The Internet and especially search engines like Google have turbocharged that behavior. Now, you can search the whole World Wide Web for the specific topic or issue that interests you. Or you can blog about it yourself and have a potential audience several times that of the local newspaper.

Enough of that has been going on in recent years to give rise to the blogosphere which, in many cases, is beating the old media at their own game.

It’s the blogosphere that generates and perpetuates news stories that old media, particularly self-absorbed fossils like The New York Times, completely miss. Like the ACORN scandal. And Climategate.

And it’s bloggers who have been connecting the dots and discovering prior connections between the “party crashing” Salahis and President Obama and Tareq Salahi’s involvement with the American Task Force on Palestine (ATFP) , a pro-Palestine lobby demanding the “right of return” for all Palestinian refugees and their descendants, even though the organization tried to remove his name from its list of board members.

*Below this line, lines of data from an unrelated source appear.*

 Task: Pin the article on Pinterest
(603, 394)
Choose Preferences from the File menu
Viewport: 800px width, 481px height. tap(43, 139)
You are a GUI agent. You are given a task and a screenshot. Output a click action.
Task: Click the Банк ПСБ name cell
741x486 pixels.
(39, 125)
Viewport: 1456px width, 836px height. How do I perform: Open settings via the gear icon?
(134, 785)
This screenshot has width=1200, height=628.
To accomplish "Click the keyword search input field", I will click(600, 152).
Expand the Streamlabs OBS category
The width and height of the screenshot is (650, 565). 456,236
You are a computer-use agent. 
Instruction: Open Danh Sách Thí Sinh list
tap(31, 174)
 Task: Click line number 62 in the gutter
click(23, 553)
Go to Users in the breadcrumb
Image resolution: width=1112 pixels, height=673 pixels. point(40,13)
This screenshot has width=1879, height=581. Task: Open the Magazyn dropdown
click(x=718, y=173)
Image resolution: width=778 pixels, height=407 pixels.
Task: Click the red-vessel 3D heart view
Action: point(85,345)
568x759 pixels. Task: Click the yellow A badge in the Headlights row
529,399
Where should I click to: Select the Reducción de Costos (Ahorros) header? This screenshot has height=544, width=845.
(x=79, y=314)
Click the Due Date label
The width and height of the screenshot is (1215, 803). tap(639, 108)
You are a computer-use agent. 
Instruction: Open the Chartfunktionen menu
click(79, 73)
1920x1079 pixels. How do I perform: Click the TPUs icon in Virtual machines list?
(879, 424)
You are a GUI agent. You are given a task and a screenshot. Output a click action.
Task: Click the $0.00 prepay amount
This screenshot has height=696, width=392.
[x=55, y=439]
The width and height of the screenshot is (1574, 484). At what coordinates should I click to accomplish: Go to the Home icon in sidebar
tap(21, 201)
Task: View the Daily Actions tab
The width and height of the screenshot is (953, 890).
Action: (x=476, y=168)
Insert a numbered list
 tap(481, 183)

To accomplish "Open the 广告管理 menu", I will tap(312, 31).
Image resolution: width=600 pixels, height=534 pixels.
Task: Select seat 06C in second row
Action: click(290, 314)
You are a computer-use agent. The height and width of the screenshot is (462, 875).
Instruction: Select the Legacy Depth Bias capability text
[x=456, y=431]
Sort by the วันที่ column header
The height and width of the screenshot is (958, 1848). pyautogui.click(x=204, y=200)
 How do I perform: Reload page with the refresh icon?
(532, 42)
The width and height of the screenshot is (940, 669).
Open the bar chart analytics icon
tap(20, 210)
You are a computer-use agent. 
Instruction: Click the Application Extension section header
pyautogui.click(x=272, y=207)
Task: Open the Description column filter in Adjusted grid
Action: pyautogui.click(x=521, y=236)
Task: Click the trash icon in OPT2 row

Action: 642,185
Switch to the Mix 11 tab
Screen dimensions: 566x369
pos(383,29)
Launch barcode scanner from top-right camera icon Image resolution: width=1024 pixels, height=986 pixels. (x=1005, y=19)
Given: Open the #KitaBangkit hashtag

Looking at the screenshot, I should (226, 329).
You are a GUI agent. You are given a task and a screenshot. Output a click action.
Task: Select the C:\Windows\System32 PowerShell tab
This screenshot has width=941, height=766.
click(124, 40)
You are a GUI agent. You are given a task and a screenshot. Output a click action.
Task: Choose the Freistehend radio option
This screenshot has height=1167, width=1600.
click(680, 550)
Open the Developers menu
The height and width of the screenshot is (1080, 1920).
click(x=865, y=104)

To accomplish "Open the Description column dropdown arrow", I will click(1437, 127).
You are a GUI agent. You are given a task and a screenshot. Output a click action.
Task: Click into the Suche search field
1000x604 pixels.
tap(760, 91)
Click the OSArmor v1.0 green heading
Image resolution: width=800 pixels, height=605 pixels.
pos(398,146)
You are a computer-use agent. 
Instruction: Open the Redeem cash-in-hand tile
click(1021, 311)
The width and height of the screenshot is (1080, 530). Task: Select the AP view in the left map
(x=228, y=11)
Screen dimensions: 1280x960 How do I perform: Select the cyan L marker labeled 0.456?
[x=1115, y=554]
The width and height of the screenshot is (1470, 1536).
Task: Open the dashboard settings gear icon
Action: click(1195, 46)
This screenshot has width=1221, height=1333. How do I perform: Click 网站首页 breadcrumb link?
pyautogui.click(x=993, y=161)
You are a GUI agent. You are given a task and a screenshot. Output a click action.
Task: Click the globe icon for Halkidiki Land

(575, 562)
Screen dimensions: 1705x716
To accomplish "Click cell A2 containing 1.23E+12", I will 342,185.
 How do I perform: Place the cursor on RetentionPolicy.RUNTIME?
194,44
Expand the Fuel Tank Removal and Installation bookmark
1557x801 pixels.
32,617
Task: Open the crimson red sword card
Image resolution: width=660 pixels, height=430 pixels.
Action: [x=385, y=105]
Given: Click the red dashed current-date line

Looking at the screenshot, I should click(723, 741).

How the old media will respond to this paradigm shift in the way people decide for themselves what is news remains to be seen. So far, the best they’ve been able to come up with is the latest celebrity flap – Michael Jackson, Tiger Woods, and on and on.

As someone who spent most of my adult life in newspapers, I have very mixed emotions about these changes. I used to think it was a newspaper’s job to tell people what they need to know. I still do, but they have to find a way to reconcile it with what they want to know, all the while paying attention to unpopular views and unconventional wisdom.

I have a foot in both camps and, unlike some newspapermen, don’t see all bloggers as jabbering fools. I see many of them as citizen journalists who are much more motivated to get at the truth than are the “professional” journalists who don’t want to make waves. And there are more than a few of us who have reported for a living and know how badly the old media is missing the real stories of our time.